Ce lundi, les transporteurs routiers organisent une opération escargot sur le périphérique parisien, partant de la porte de Vincennes à 9 heures. Les autorités s'attendent à d'importantes perturbations dans la circulation au cours de la matinée.
Les chauffeurs de camions et d'autocars, soutenus par le syndicat OTRE Île-de-France, se mobilisent pour demander une aide gouvernementale renforcée afin de faire face à la hausse vertigineuse des prix des carburants. Bruce Aiglehoux, le secrétaire général du syndicat, a indiqué que près de 110 cars et 70 camions participeraient à cette action qui devrait ralentir significativement le trafic entre 10h et 11h.
Les manifestants, qui se rassembleront entre 9h00 et 10h00, ne prévoient pas de bloquer complètement la circulation, mais «à partir de 10h, il sera difficile de progresser», a précisé Aiglehoux. Ce dernier entend également rencontrer le préfet de la région pour faire part des préoccupations du secteur.
Pour répondre à la crise, le gouvernement a annoncé une aide de 50 millions d'euros destinée aux TPE et PME du secteur, à appliquer dès le mois prochain. Bien que cette aide soit vue comme un pas en avant, les transporteurs jugent qu'elle reste insuffisante. «20 centimes de moins par litre ne suffisent pas face à la hausse actuelle», a déclaré Aiglehoux. De plus, il réclame «une aide forfaitaire par véhicule» pour compenser les pertes subies en mars, en raison de la flambée des coûts.
La ministre de l'Énergie, Maud Brégeon, a récemment écarté l'idée de nouvelles mesures, évoquant des contraintes budgétaires.

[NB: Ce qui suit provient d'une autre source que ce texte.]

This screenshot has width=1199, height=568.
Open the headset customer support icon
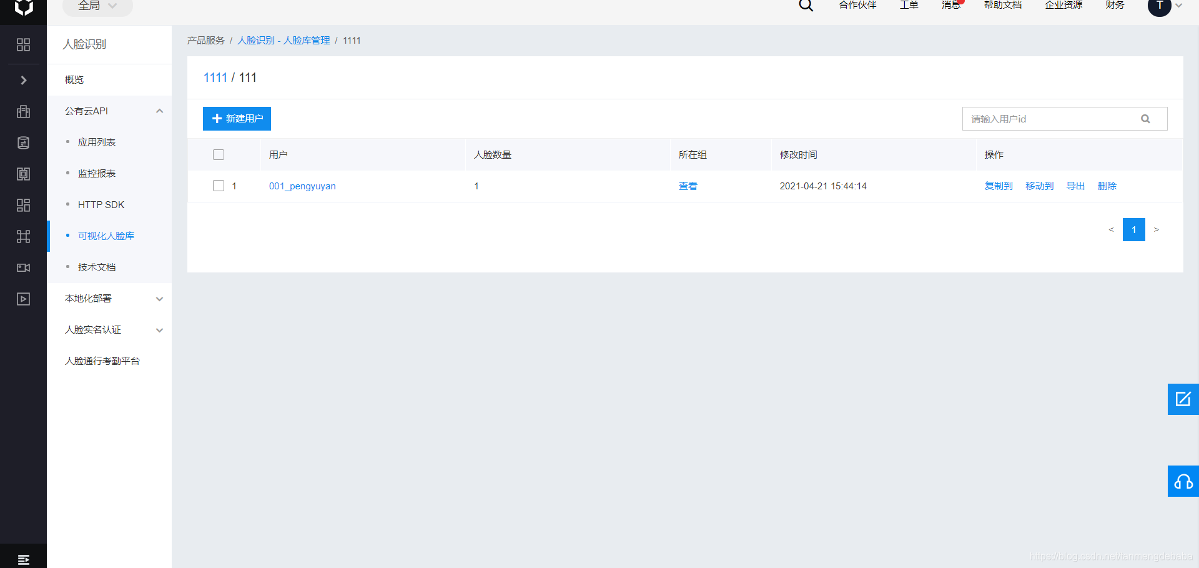coord(1183,481)
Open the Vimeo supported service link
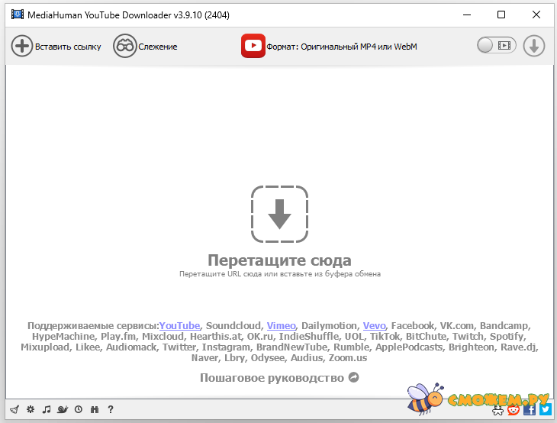Viewport: 557px width, 423px height. click(x=280, y=325)
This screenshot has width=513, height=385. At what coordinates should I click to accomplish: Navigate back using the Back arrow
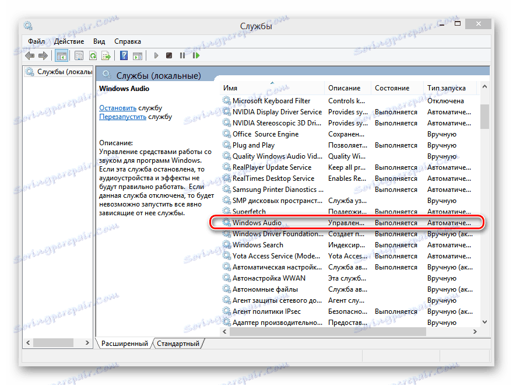pyautogui.click(x=29, y=55)

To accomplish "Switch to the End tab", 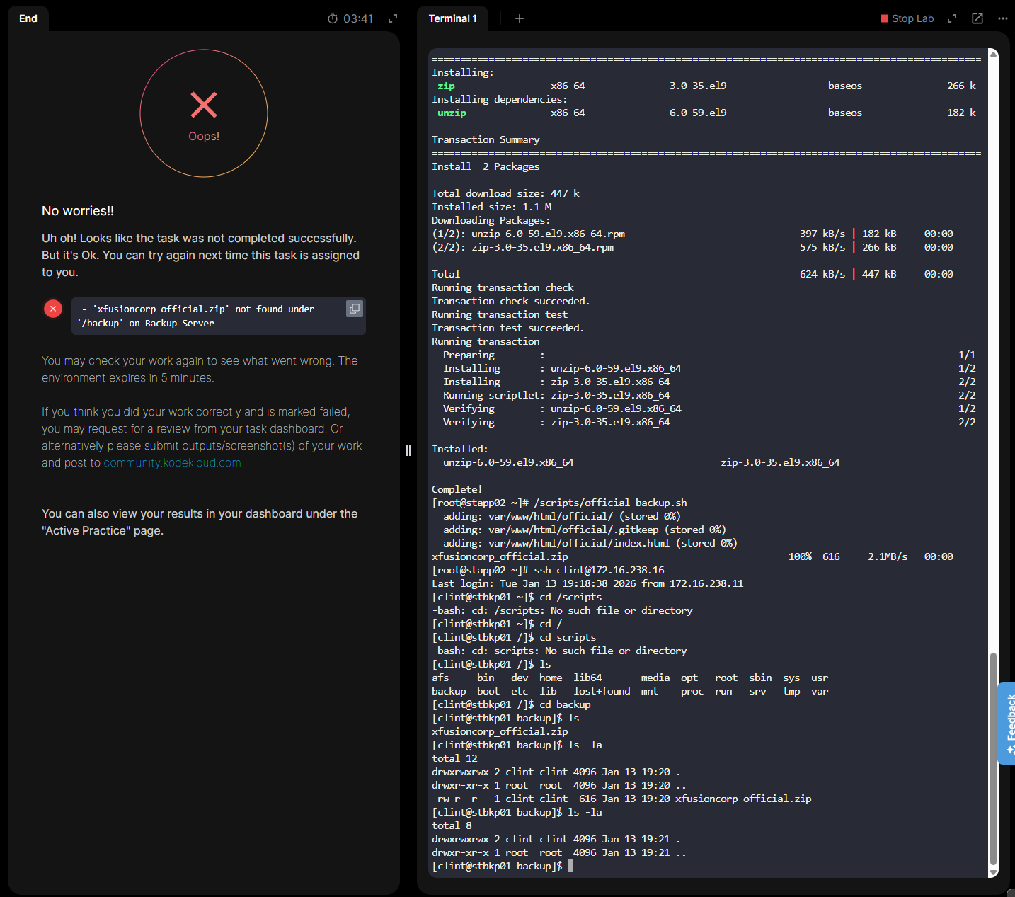I will [x=28, y=18].
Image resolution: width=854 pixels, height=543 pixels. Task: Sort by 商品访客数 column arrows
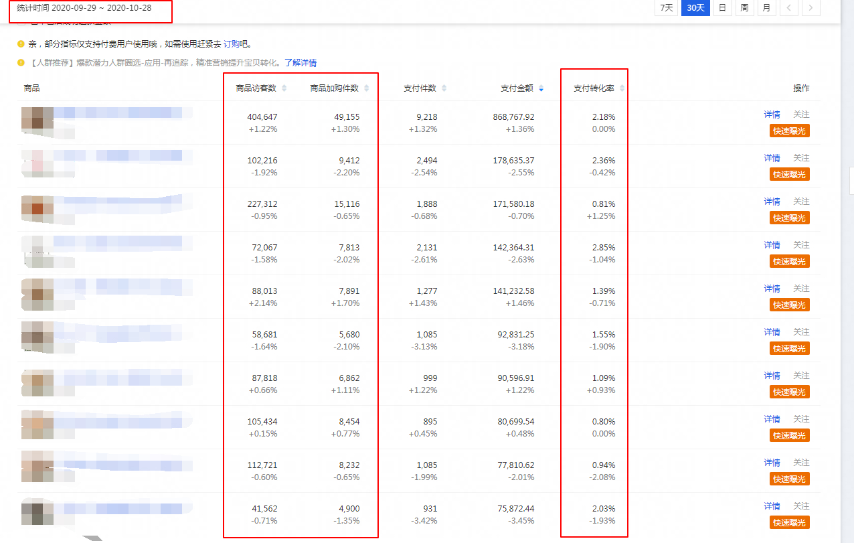pyautogui.click(x=284, y=88)
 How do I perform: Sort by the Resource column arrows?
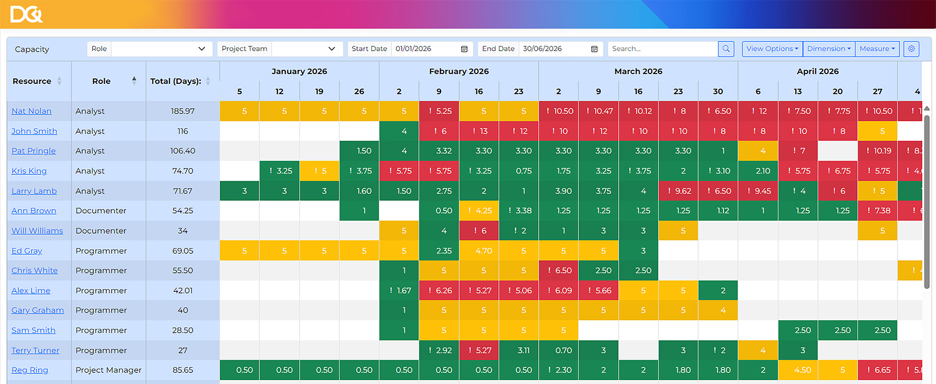[59, 81]
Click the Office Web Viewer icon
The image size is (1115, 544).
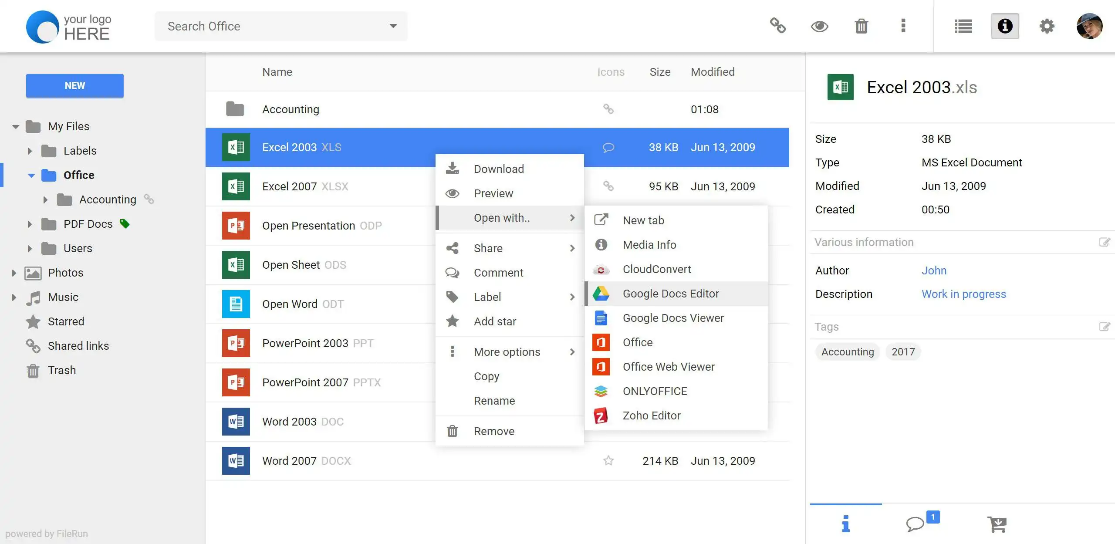click(x=600, y=366)
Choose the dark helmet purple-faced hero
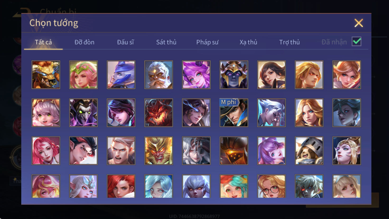 tap(234, 75)
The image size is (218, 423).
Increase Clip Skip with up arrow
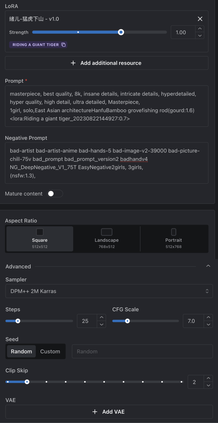point(208,378)
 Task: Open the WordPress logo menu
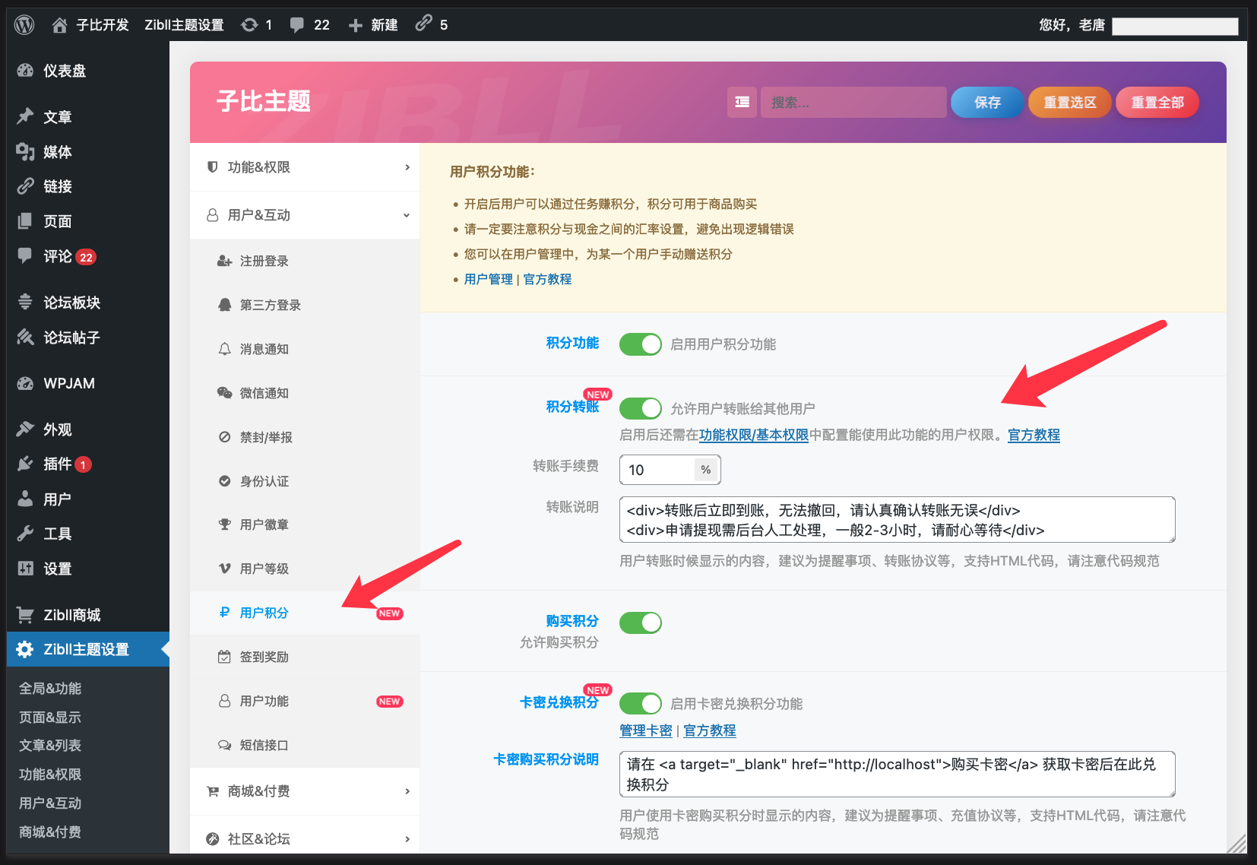(x=24, y=24)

Cependant, elle n'a pas totalement fermé la porte : «les réponses s'adapteront à une situation évolutive», a-t-elle affirmé sur LCI.
Pour les jours à venir, d'autres manifestations des transporteurs sont prévues, notamment en Pays-de-Loire mardi et en Provence-Alpes-Côte d'Azur, Occitanie et Nouvelle-Aquitaine mercredi. Aiglehoux a averti que si la situation ne s'améliore pas, les mobilisations pourraient devenir plus significatives et impacter davantage la circulation. Il envisage également une action coordonnée à Paris avec le soutien d'agriculteurs également touchés par la hausse des carburants.